La situation la plus fréquente est sans doute celle où l'on choisit à moitié d'être seul et où l'on assume ce choix également à moitié. Ce peut être le cas de la personne qui a provoqué un divorce à l'âge de cinquante ans sans mesurer le risque qu'elle prenait ainsi de finir ses jours seule. N'ayant pas voulu sans réserve être seule, elle cherche constamment des distractions. C'est sans doute à une personne dans cette situation que pensait Sénèque quand il a écrit: «Nous ne pouvons souffrir ni nos maux ni les remèdes à nos maux.»
On associe également l'isolement au vide et la solitude à la plénitude, autre façon d'attirer l'attention sur les deux situations extrêmes. Mais encore faut-il préciser que le vide associé à l'isolement est le plus souvent une fausse plénitude, consistant à être rempli de tout sauf de soi-même, du réel et de Dieu. De tout, c'est-à-dire de la multitude d'images et de sons auxquels nous sommes constamment exposés.

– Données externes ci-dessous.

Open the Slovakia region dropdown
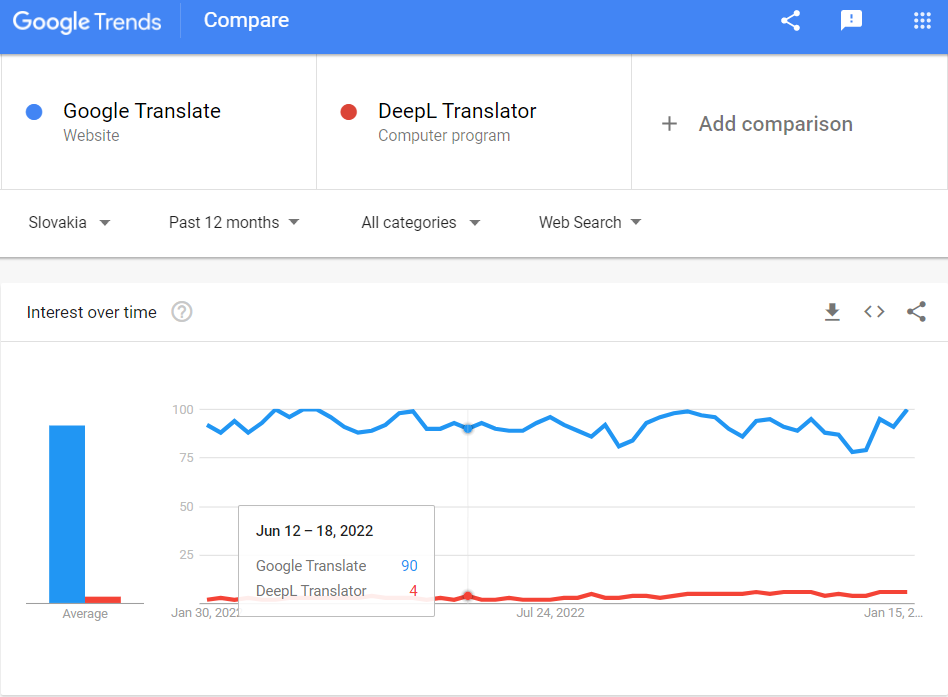The height and width of the screenshot is (697, 948). click(69, 222)
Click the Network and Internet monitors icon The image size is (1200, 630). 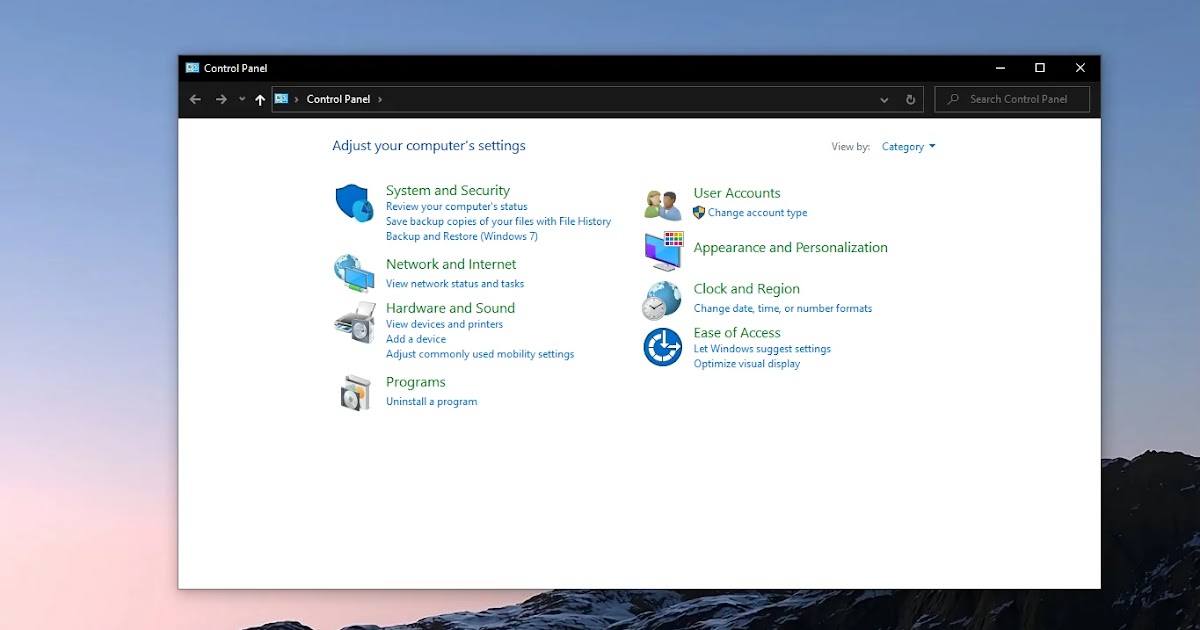[x=354, y=271]
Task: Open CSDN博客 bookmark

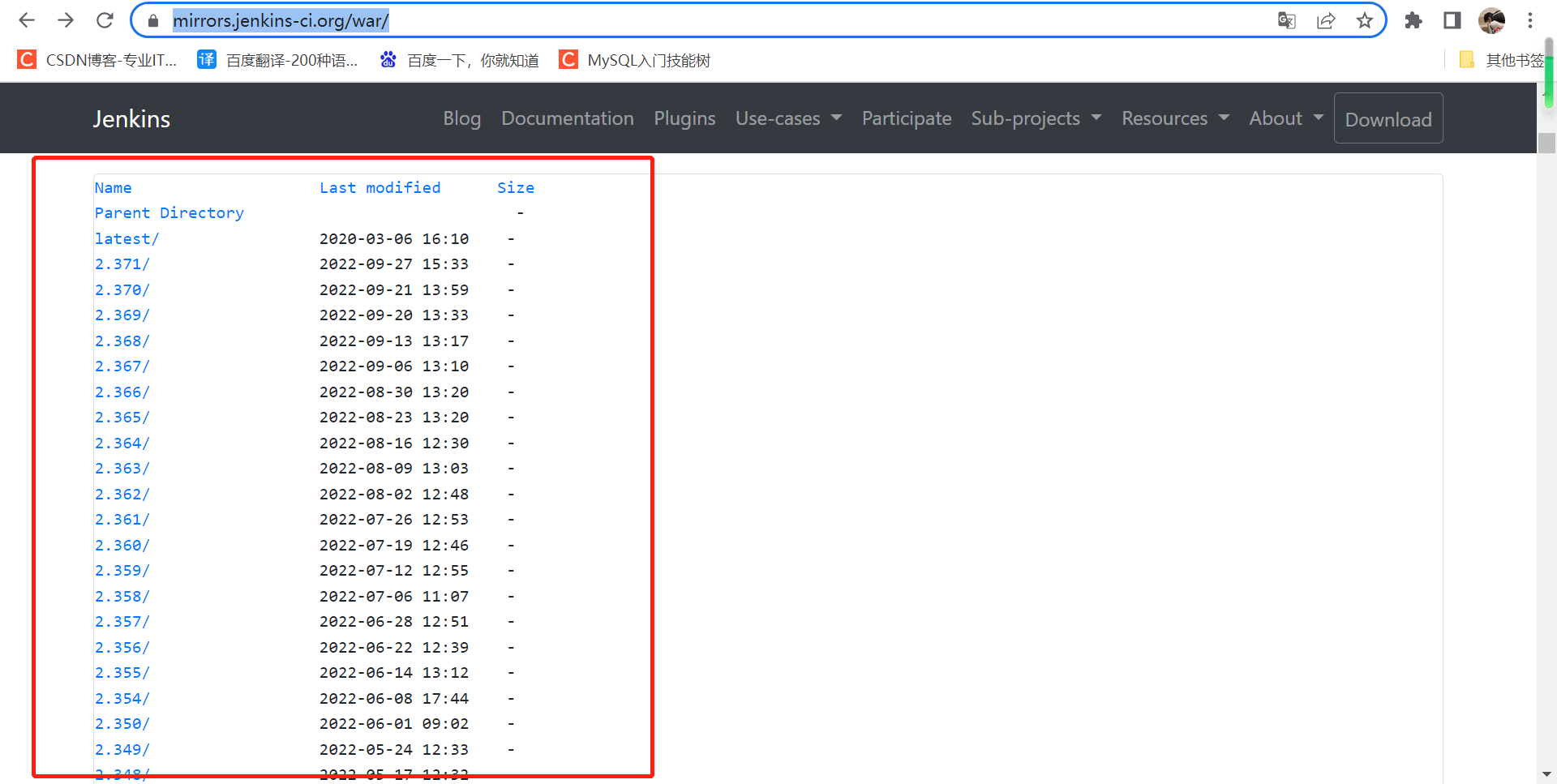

Quant à la plénitude associée à la solitude, elle doit, pour être authentique, être précédée par le vide intérieur. C'est là d'ailleurs le sens de la solitude: substituer en nous le vrai vide à la fausse plénitude. Cela suppose que la solitude s'accompagne de silence ainsi que de beauté stable et tranquille. Au fur et à mesure que le vide se creuse en nous, ce qui ne se fait pas sans douleur, une autre réalité, venue du fond de notre être et du coeur des choses, nous remplit progressivement, si nous sommes aimés, si nous aimons. Tout commence par l'amour, y compris le vide intérieur. Au fond de la personne isolée dans sa fausse plénitude gît un petit pauvre, ignoré de soi-même et des autres. Qui donc le reconnaîtra, par quel élan d'amour?